The Rise Climate business has been busy: TPG Rise Climate I, which closed in 2022 at $7 billion, is “approximately 65 percent invested and committed”, Weingart said. TPG is “actively working towards launching” Rise Climate II, and is “making solid progress… on the launch of our inaugural climate transition infrastructure fund. We’re seeing strong interest from anchor LPs… We expect to be in the market in the first half of 2024.”

Rise’s climate private equity and infrastructure funds should be seen as “joined at the hip”, TPG chief executive Jon Winkelreid said. “On the infrastructure side, as climate technologies continue to evolve in a fairly rapid way, the cost of capital required to form these buildouts of different parts of the industry are quite large, so we’re seeing infrastructure capital move in a fairly aggressive way. But what we’re finding is that the relationship between the private equity pool of capital and the infrastructure pool of capital provides a flexibility and puts us in a position to create solutions for different companies and different partners.”

LP interest

TPG does not expect its climate fundraising to be impacted by sluggish fundraising trends in private markets over the past year. “While it may be the case that any one LP is more capital-constrained than they were two or three years ago… as we embark on this next wave of fundraising across climate more generally,” the number of LPs interested in climate has “increased significantly”, said Weingart. “Since the first Rise Climate fund we raised two or three years ago, and certainly since the first Rise fund we raised six or seven years ago, the awareness among our LP base of the investment opportunity and the capital needed in these areas has expanded significantly.”

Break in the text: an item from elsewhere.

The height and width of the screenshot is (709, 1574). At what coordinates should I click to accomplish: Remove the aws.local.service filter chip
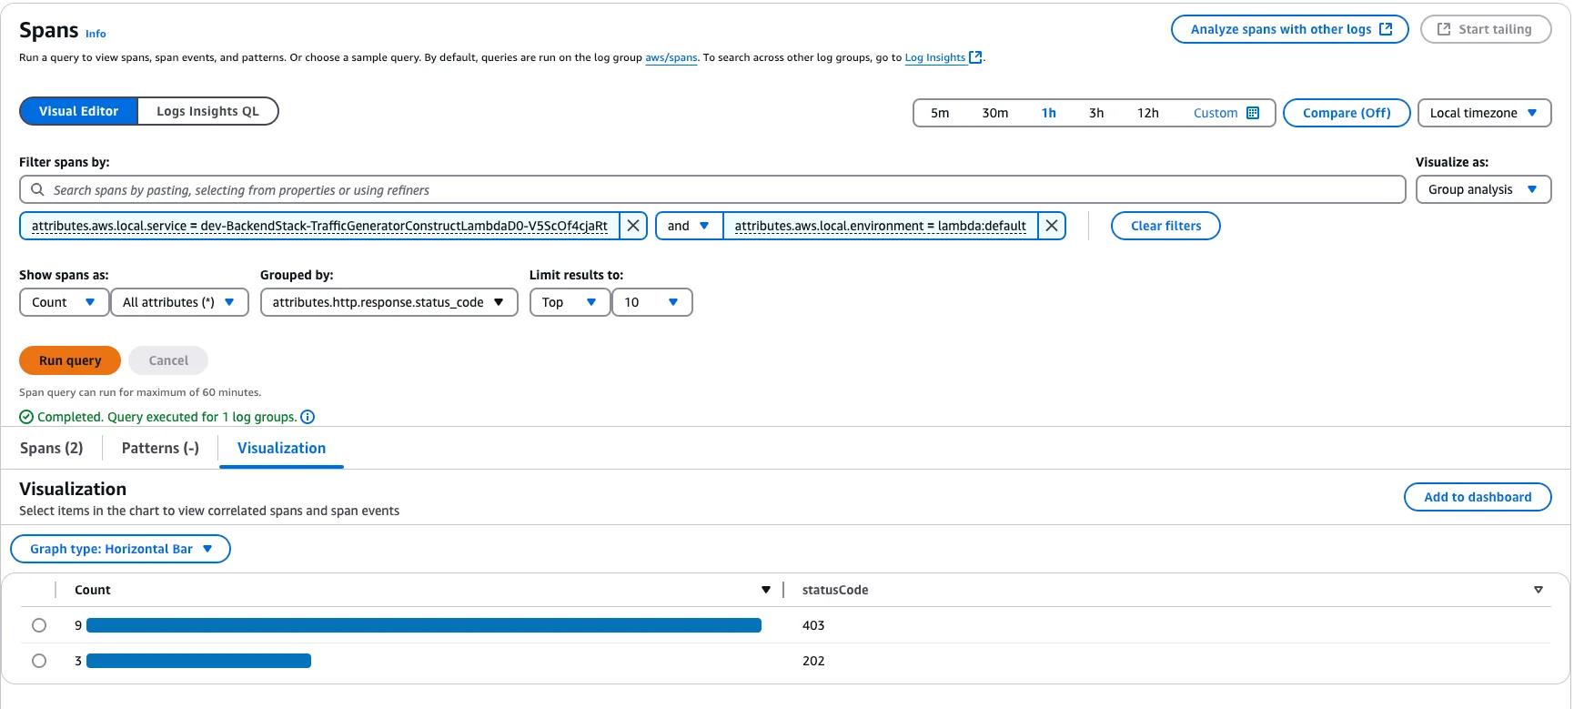click(633, 226)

“LPs view this as a hard-to-navigate part of the market,” Winkelreid added. “Some look at this as a piece of a private equity strategy. Some have an innovation pool of capital and they’re starting their allocation of capital from the innovation pool and then ultimately will mainstream it into their private equity allocations. [Climate] is too important an area for most large pools of capital to ignore. We’re seeing really strong engagement.”